Elmslie William Dallas FRSE (27 June 1809 – 26 January 1879) was a British artist, teacher and photographer.

Life
The second son of William Dallas of Lloyd's and Sarah Day, he was born in London on 27 June 1809. He was descended from Alexander Dallas of Cantray, Inverness-shire. He went to school at Inverness Academy.

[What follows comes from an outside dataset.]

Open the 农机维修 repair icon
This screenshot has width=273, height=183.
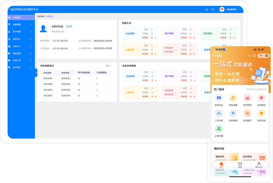(x=233, y=113)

He was admitted a student of the Royal Academy in 1831, leaving in 1834 with a gold medal and a travelling studentship.

Dallas settled in Edinburgh, where he lived firstly at 125 Princes Street a house facing Edinburgh Castle.

His last picture was exhibited in 1858. For some years he was also a teacher in the Edinburgh School of Design there, until his retirement in 1858 on the affiliation of the school with the Science and Art Department.

He married late in life (1859) to Jane Fordyce Rose.

He died on 26 January 1879 at Deanbank House in Stockbridge, Edinburgh.

Works

Dallas's first picture, the interior of a Roman convent, hung in the Royal Academy in 1838. In 1840 he assisted Ludwig Grüner in the decoration of the garden pavilion at Buckingham Palace, painting a series of views of Melrose, Abbotsford, Loch Awe, Aros Castle, and Windermere Lake, in illustration of the writings of Walter Scott. In 1841–2 he first exhibited in the Royal Scottish Academy. His major pictures were highly studied interiors and medieval subjects. He also painted landscapes, notably of the Campagna.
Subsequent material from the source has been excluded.